As a dance educator and choreographer, I’m always thinking about transitions. Dance technique is full of transitional movements that make all the difference: that perfect preparation before the pirouette, that luxurious undercurve in the triplet, that sublime chasse into the leap. I know these transitions are crucial; proper execution of them distinguishes the novice dancer from accomplished, the student from the professional.

Sometimes I find it harder to acknowledge the importance of transitions in my life outside the studio. I feel like I am in a season of transition right now, and it’s not easy. My baby is becoming a toddler, in some ways all at once and in some ways gradually, almost unrecognizably. One minute he’s mastering a brand new skill without help, and the next he’s clinging desperately to my side, “Mama, Mama.” My own goals are shifting, I’m finding myself less fulfilled by an over-scheduled existence and constant chasing of career accomplishments.

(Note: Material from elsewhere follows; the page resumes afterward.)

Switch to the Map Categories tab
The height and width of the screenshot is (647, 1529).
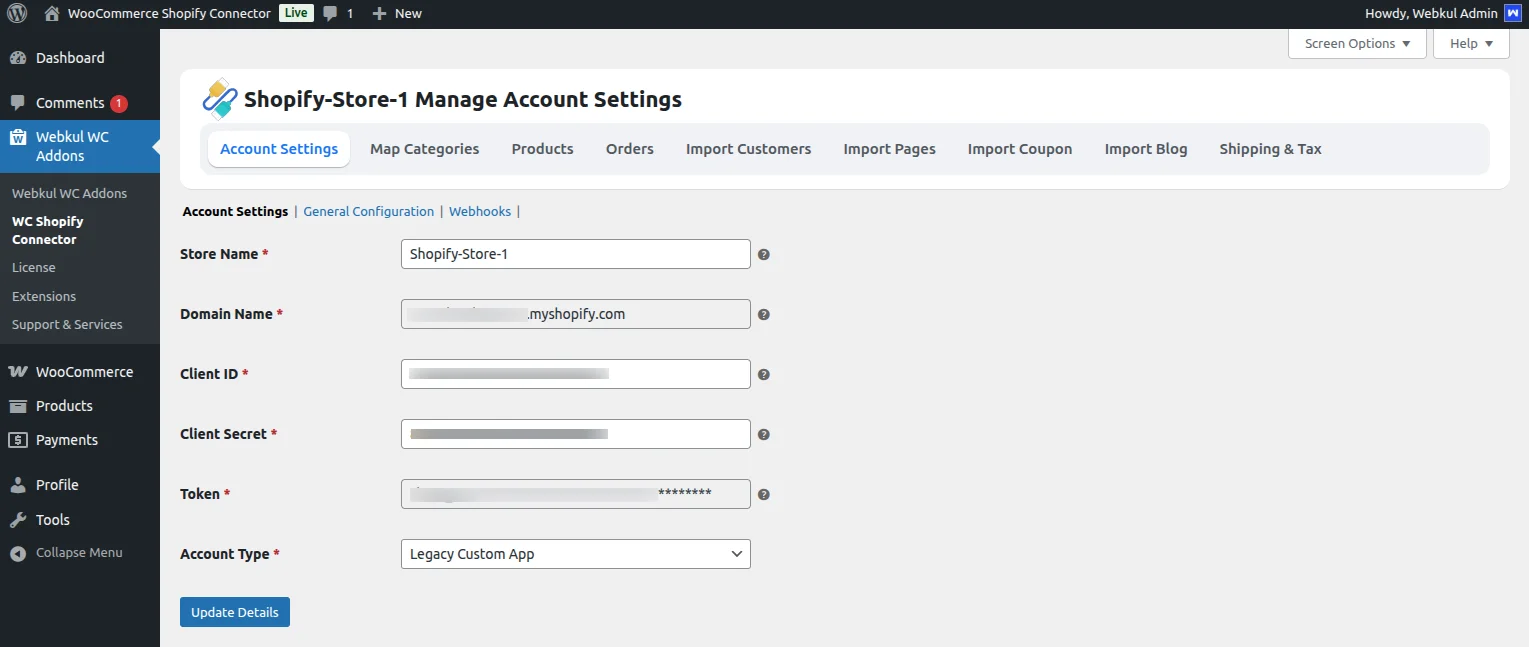424,149
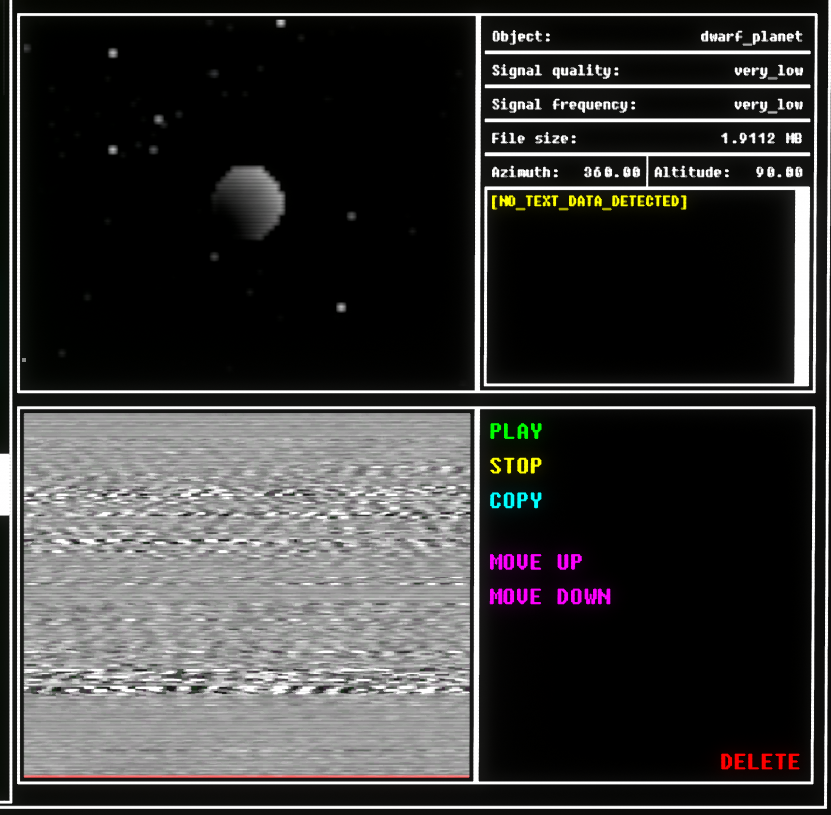
Task: Click the File size 1.9112 MB row
Action: coord(646,139)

At the same time, I love what I do and I’m not entirely sure what my life would be without the hustle that comes with it.

It’s hard to be in this in-between, this transitional moment. When does my son needs to be indulged like the baby he still is, and when he needs to be encouraged to grow, to explore, to find his independence like the little man he will soon be? How can I break the cycle of rushing into new ideas and projects without first discerning if they complement my goals? These are not easy questions to answer, and I look forward to the moment when I have the answers figured out. But just as I encourage my students to not to rush into the next flashy trick or technical element in their choreography, I need to learn to honor the transitional moments in my own life.

Transitions matter, they help us navigate through both choreography and through seasons of life. It is in the transitional moments that we are the most vulnerable, but also the most able to find true growth. There’s no point in faking a pirouette preparation, as it will only result in a sloppy turn. The same is true in life. It is only by going through the transitional moments with thoughtfulness, attention, and grace, that we will find true fulfillment on the other side.